* **WORK ORDER**:
Filter the records down to the lines that hold the word "della", and copy each of those lines.

* **WORKING DATA**:
------
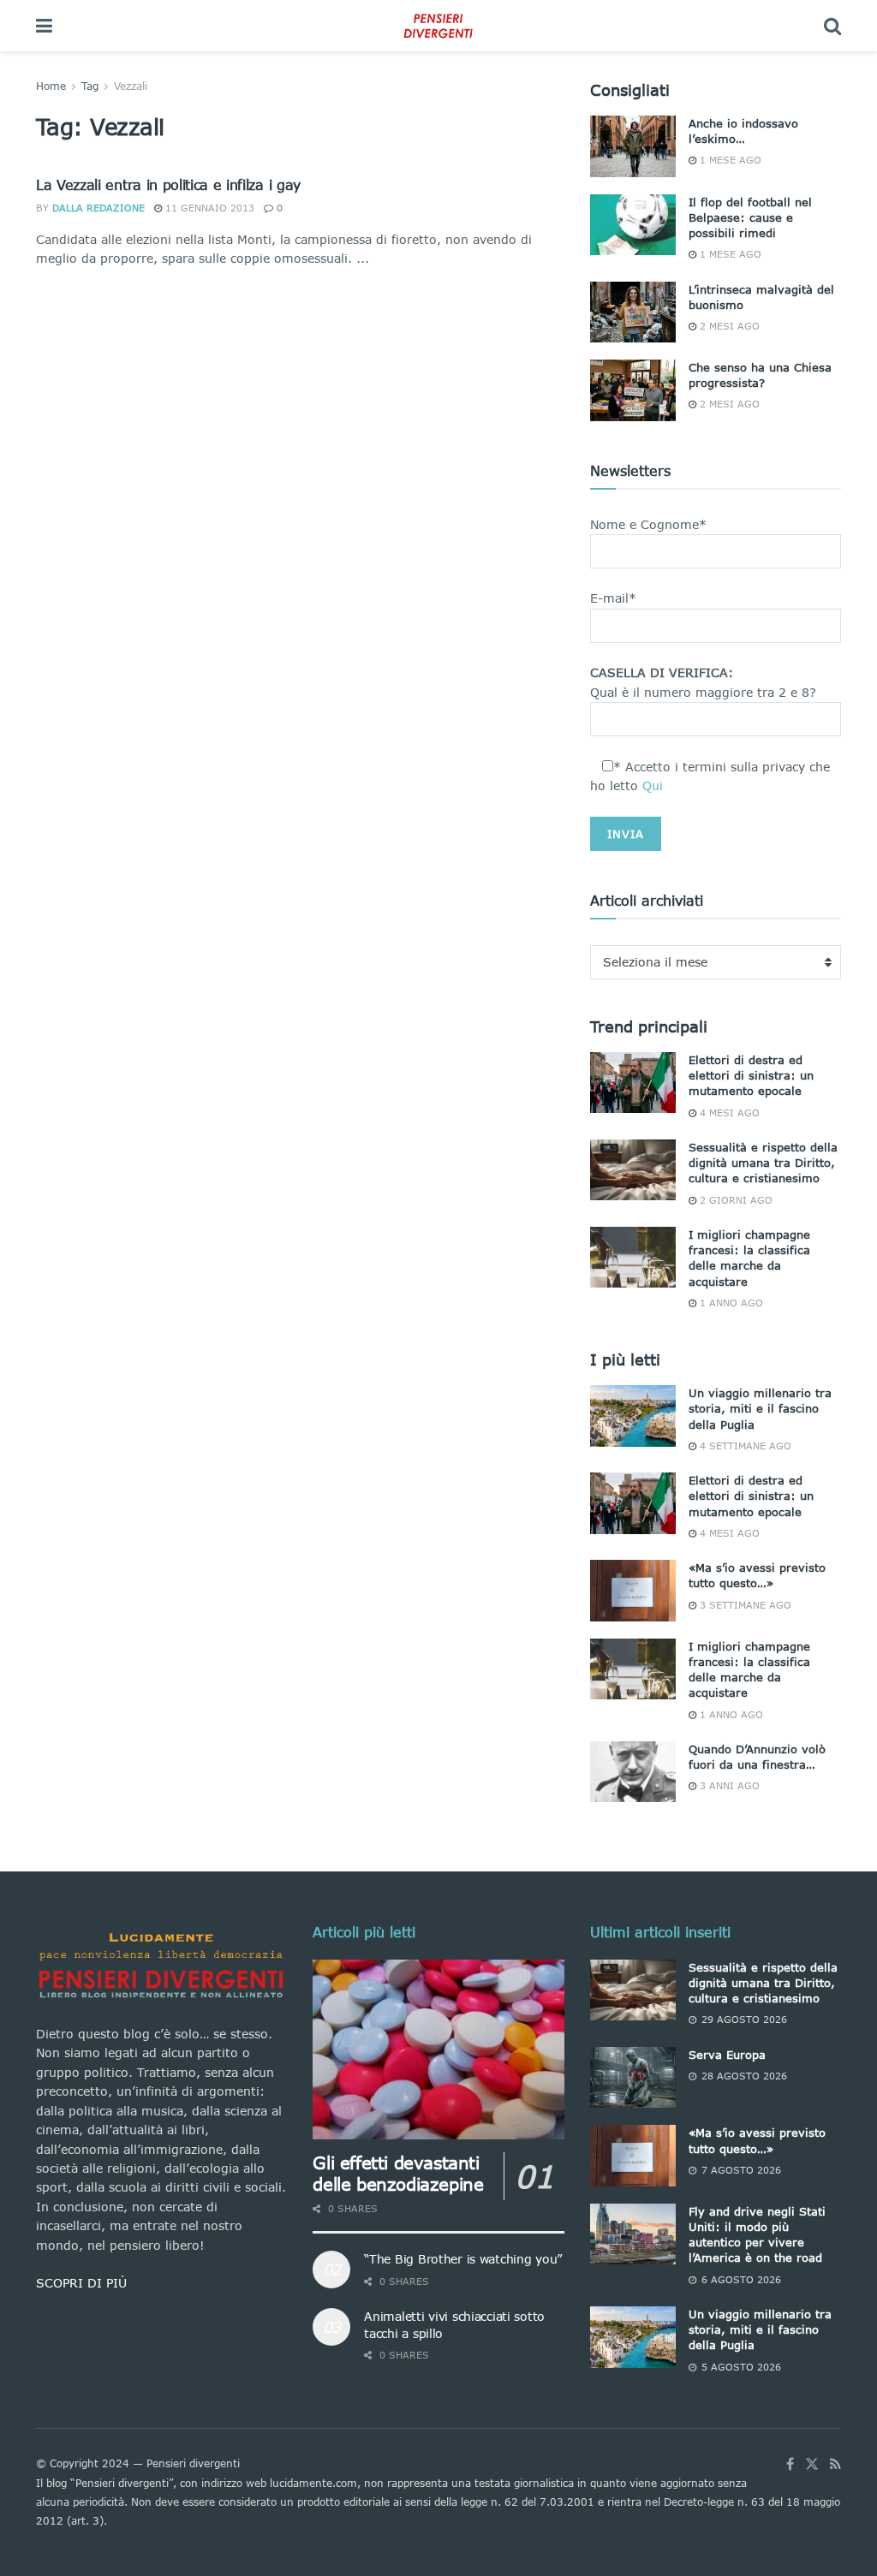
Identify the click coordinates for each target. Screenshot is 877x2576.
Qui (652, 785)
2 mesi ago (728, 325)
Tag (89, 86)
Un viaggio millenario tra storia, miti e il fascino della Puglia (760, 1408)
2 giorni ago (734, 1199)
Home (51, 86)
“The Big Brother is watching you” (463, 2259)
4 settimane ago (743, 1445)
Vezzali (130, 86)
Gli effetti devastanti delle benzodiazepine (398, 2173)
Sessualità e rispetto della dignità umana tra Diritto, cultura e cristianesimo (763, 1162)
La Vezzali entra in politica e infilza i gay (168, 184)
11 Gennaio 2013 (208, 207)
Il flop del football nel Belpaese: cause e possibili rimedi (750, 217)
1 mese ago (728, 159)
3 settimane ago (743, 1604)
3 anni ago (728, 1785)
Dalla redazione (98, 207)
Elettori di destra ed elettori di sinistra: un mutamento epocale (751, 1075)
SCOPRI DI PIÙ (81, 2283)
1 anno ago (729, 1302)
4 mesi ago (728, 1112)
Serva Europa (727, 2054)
------
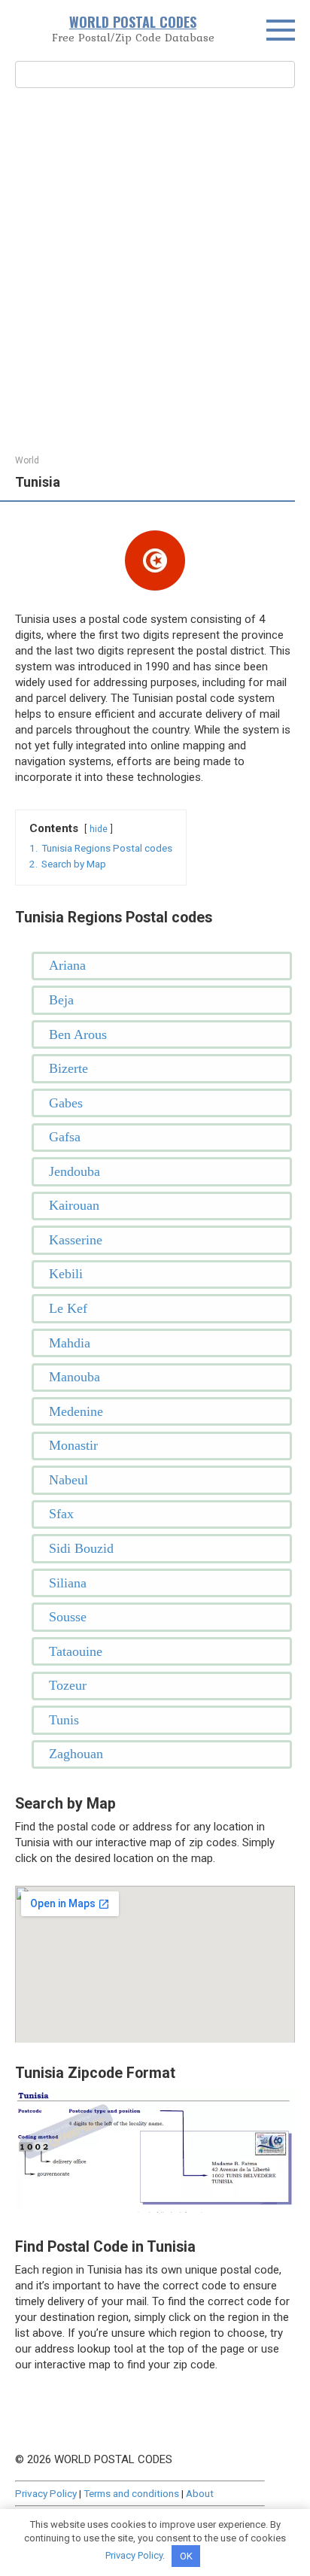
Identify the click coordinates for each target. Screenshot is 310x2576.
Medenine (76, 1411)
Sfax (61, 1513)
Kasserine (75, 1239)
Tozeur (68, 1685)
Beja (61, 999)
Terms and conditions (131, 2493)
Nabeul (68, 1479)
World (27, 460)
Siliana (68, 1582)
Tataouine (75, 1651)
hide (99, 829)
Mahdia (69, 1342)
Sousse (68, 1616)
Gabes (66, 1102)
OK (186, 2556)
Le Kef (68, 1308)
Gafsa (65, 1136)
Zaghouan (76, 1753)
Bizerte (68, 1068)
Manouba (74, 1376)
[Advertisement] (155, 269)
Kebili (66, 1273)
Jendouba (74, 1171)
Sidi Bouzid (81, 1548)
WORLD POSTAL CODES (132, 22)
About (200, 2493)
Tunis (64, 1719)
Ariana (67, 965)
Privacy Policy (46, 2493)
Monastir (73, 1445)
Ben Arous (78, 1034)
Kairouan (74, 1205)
------
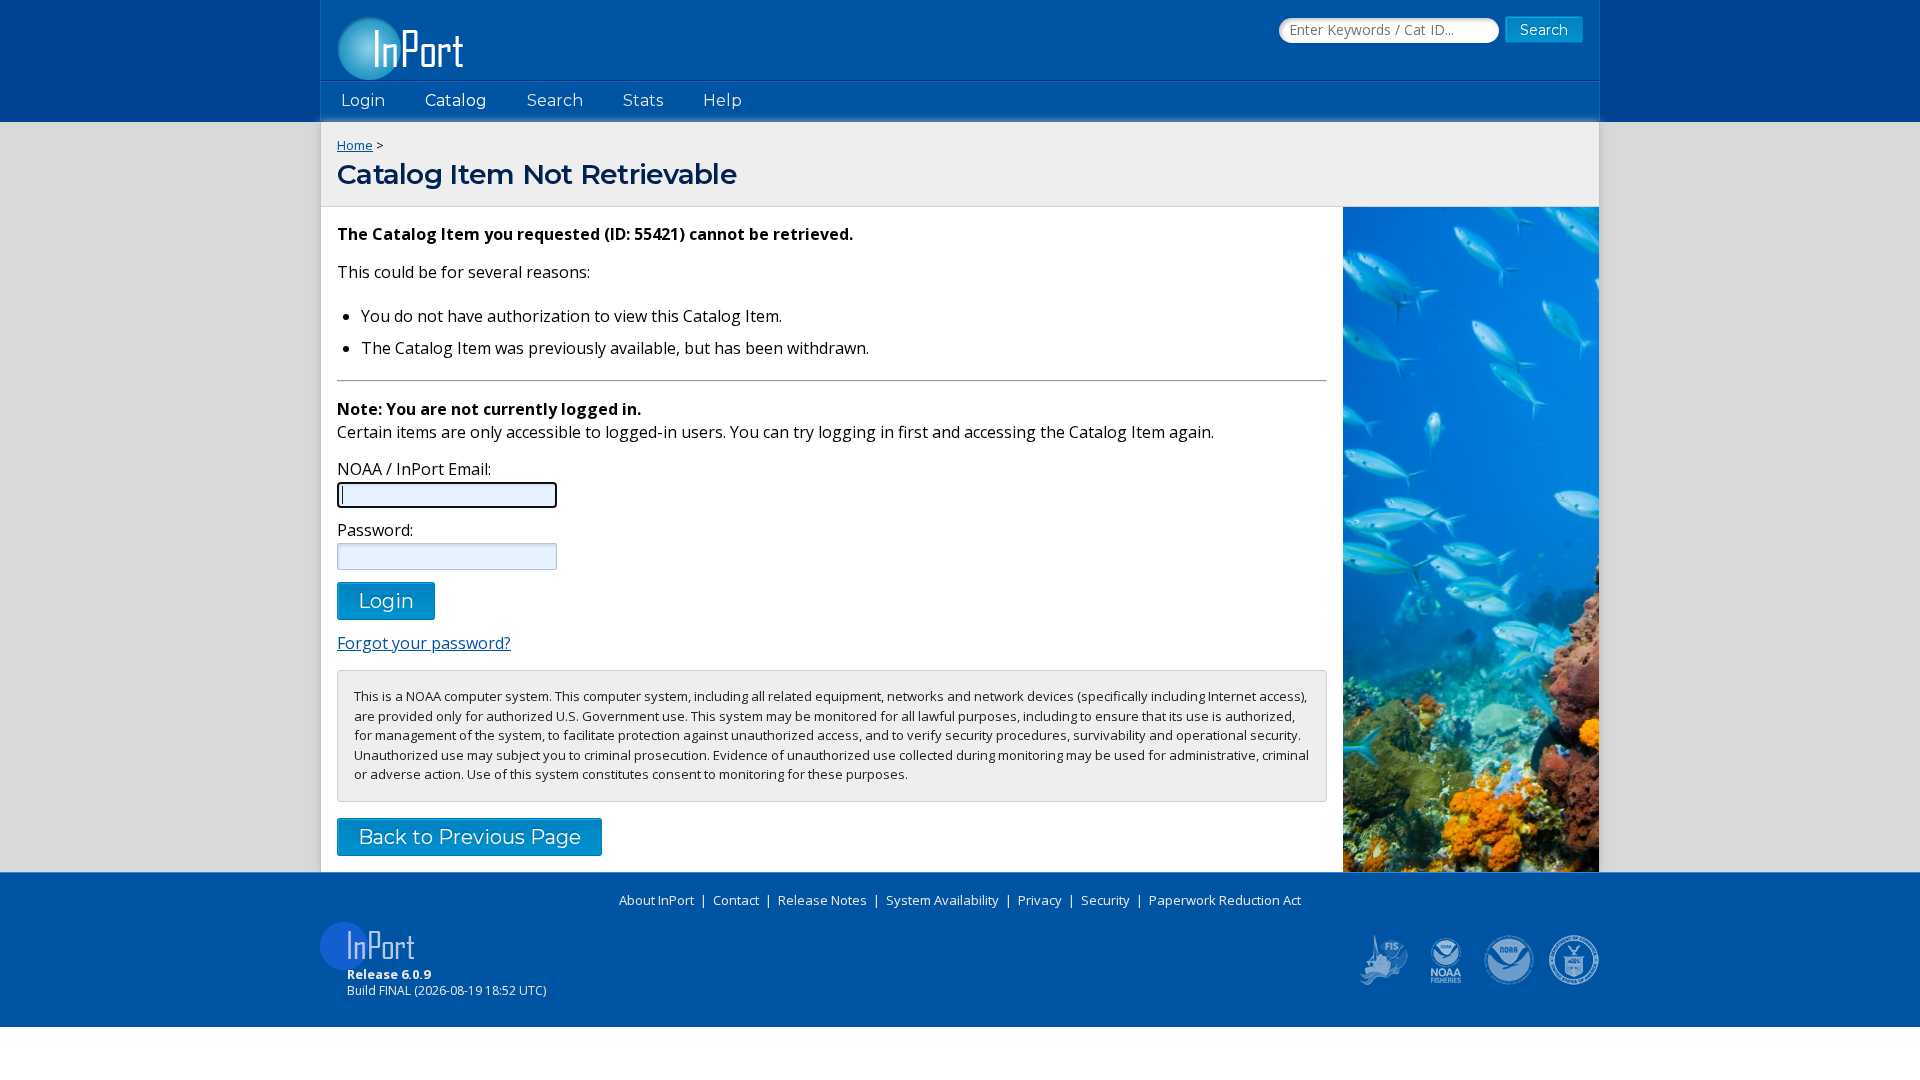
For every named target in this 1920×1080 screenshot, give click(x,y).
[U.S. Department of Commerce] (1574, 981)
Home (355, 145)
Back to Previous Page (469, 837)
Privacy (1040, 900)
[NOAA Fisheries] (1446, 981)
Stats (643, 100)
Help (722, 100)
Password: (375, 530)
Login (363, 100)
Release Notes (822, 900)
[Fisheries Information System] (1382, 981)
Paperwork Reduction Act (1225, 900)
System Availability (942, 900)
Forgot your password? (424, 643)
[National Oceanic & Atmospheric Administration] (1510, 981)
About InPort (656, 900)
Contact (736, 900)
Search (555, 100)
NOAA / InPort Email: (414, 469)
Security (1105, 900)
------
* **EXERCISE RESULT**:
Un viaggio millenario tra storia, miti e il fascino della Puglia (760, 1408)
Sessualità e rispetto della dignità umana tra Diritto, cultura e cristianesimo (763, 1162)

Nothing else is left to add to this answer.